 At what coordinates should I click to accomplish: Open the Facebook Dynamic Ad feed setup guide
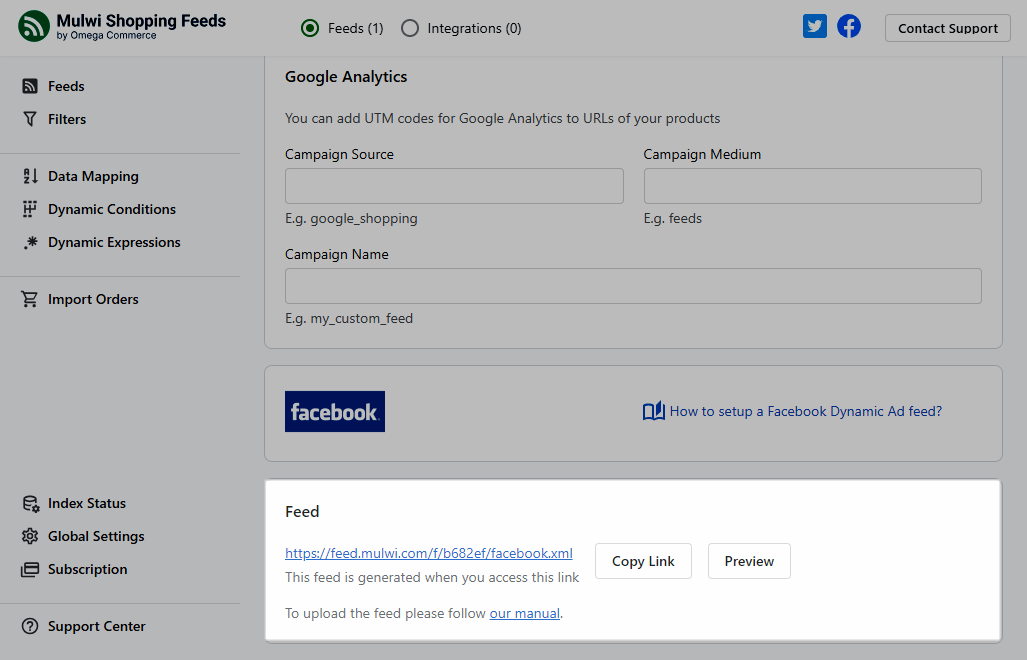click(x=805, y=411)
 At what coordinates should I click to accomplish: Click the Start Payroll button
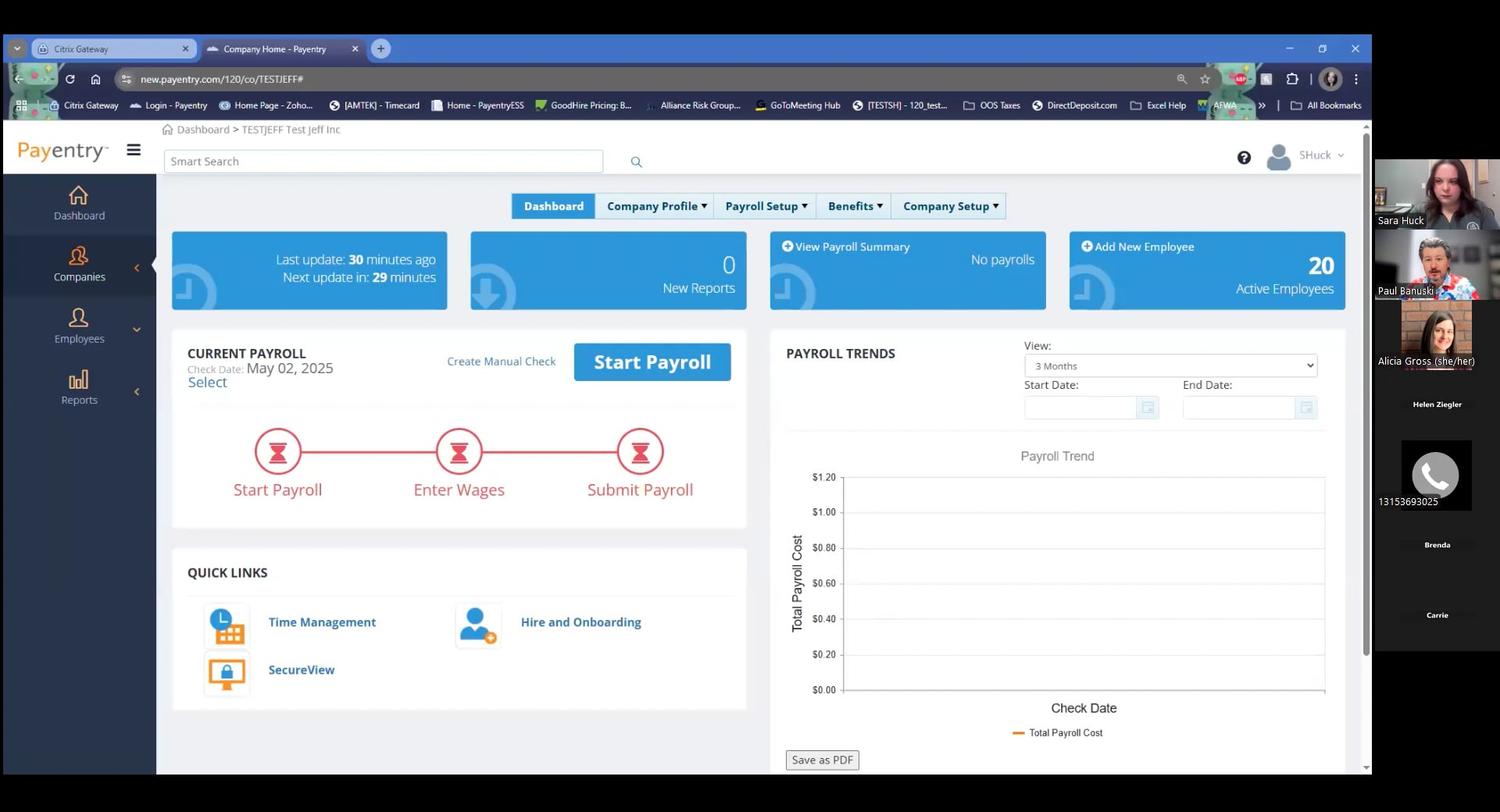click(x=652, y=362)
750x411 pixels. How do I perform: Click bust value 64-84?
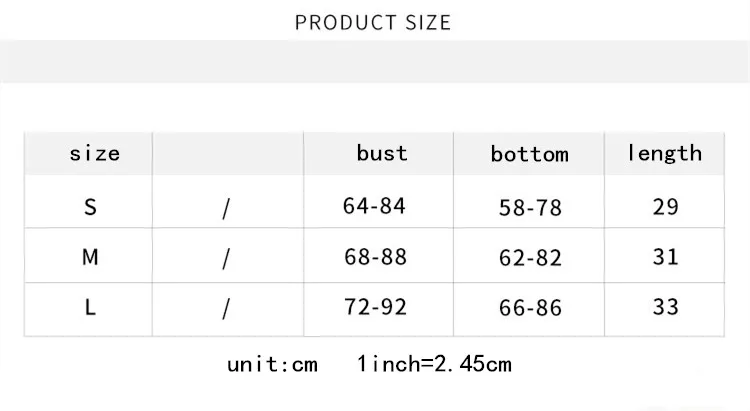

- Assignment:
In the records above, the lines from the one containing "At what coordinates should I click to accomplish: Click" through the last line are to be written out exactly, both ends included and pictures omitted.

- Output of the task:
 At what coordinates should I click to accomplish: Click the Start Payroll button
click(x=652, y=362)
750x411 pixels. How do I perform: Click bust value 64-84?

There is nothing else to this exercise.